- Given exercise: Copy the data below verbatim, beginning at the line that contains "Task: Click the 13:48 message timestamp" and ending with the last line of the data, both included. Omit the pictures.

(Items from a dataset)
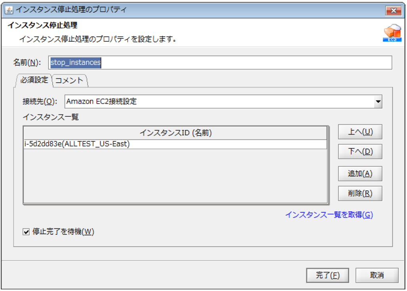Click the 名前 text field containing stop_instances
407x291 pixels.
[220, 63]
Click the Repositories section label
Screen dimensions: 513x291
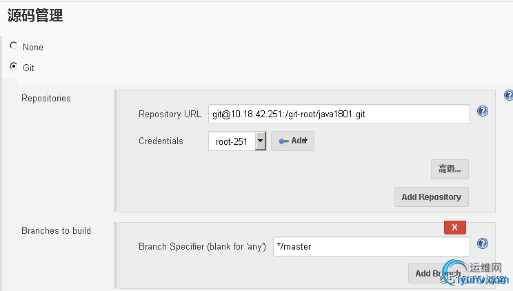click(46, 99)
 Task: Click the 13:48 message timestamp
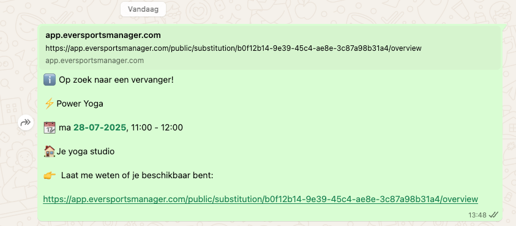point(477,215)
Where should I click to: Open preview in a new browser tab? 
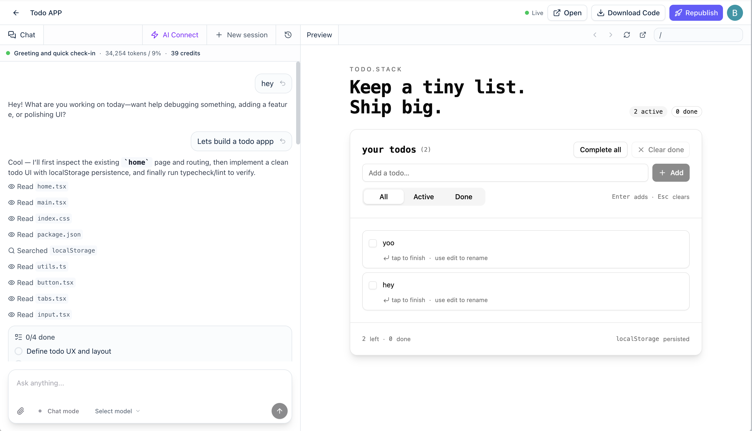643,35
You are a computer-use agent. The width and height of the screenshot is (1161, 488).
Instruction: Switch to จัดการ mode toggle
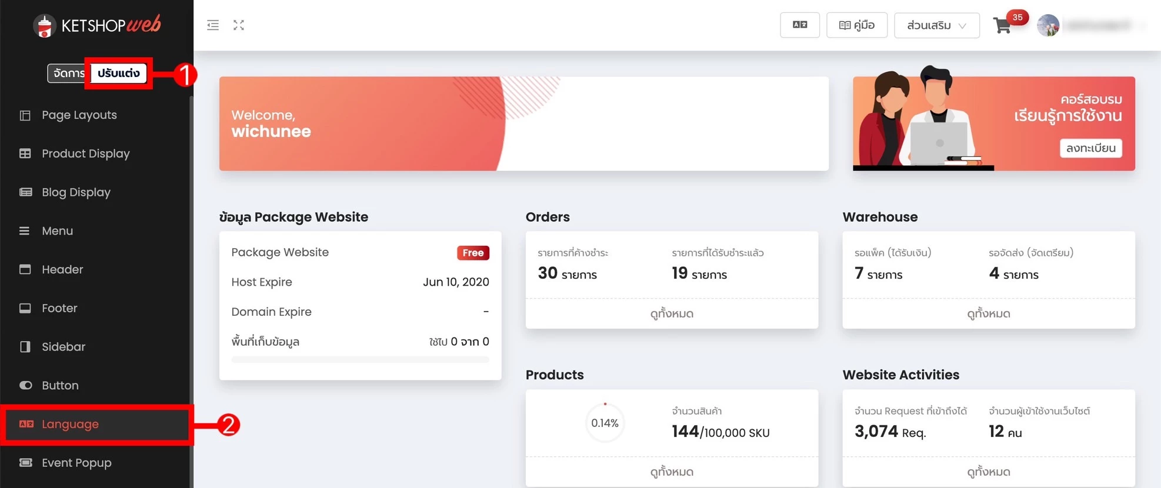(68, 73)
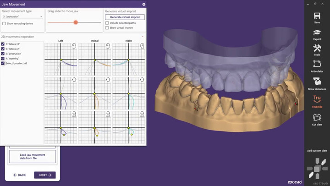Activate Show distances tool
This screenshot has height=186, width=330.
click(x=317, y=82)
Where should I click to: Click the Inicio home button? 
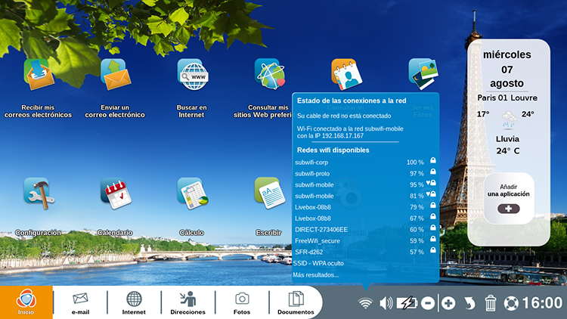point(26,302)
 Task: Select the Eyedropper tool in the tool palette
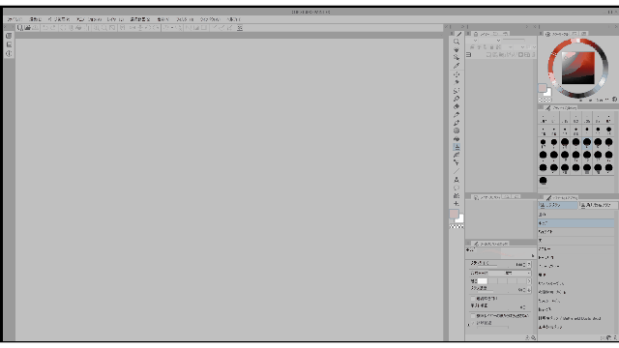pos(457,67)
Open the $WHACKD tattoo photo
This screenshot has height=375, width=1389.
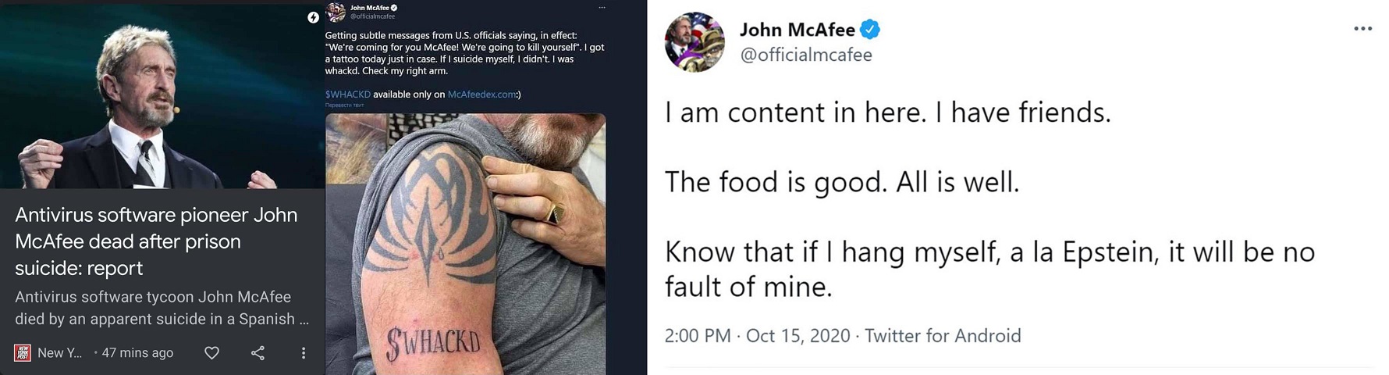(x=465, y=244)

- Worked answer:
 Task: Click the 13:48 message timestamp
point(477,215)
Where should I click to: Open preview in a new browser tab? 
643,35
You are a computer-use agent. The width and height of the screenshot is (1161, 488).
Instruction: Switch to จัดการ mode toggle
(68, 73)
Activate Show distances tool
This screenshot has height=186, width=330.
click(x=317, y=82)
Where should I click to: Click the Inicio home button? 
point(26,302)
 Task: Select the Eyedropper tool in the tool palette
pos(457,67)
Open the $WHACKD tattoo photo
This screenshot has height=375, width=1389.
(x=465, y=244)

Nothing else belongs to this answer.